Extract:
========================================

Search code examples
pythonhtmlweb-scrapingbeautifulsoupdata-extraction

TypeError: 'NoneType' object is not callable (Python: Scraping from HTML data)


I am trying to scrape the numbers from HTML data so that I can get the sum of them. However, I am running into the above error when I try to run it. It is referring to the "data = " line. What is this error referring to in this line of code? Have I set the "for" loop up correctly? Thank you for your thoughts.

import urllib
from bs4 import BeautifulSoup

url = "http://python-data.dr-chuck.net/comments_42.html"
html = urllib.urlopen(url).read()

soup = BeautifulSoup(html, "html.parser")
tags = soup('span')
data = soup.findall("span", {"Comments":"Comments"})
numbers = [d.text for d in data]

summation = 0
for tag in tags:
    print tags
    y= tag.finall("span").text      
    summation = summation + int(y)

========================================

Data block:
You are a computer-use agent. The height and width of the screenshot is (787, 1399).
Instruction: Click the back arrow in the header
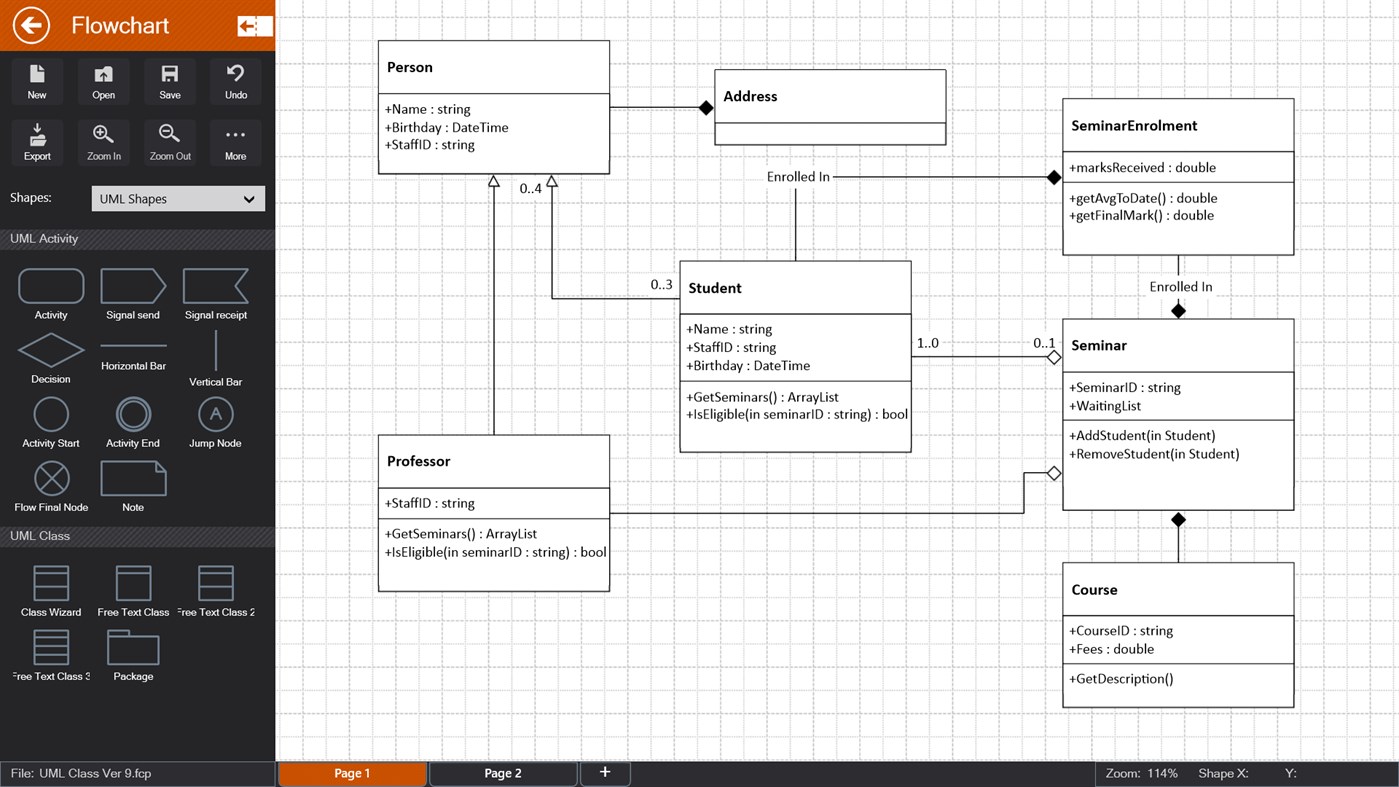(29, 24)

========================================

Directions: Pick up the forum post about the BeautifulSoup "'NoneType' object is not callable" error and continue it after its last line.

Result:
print summation

This is what the HTML data looks like:

<tr><td>Modu</td><td><span class="comments">90</span></td></tr>
<tr><td>Kenzie</td><td><span class="comments">88</span></td></tr>
<tr><td>Hubert</td><td><span class="comments">87</span></td></tr>

Solution

  • First of all, there is no findall() method in BeautifulSoup - there is find_all(). Also, you are basically searching for elements having Comments attribute that has a Comments value:

    soup.findall("span", {"Comments":"Comments"})  
    

    And, this is Python, you can sum up much easier with a built-in sum().

    Fixed version:

    data = soup.find_all("span", {"class": "comments"})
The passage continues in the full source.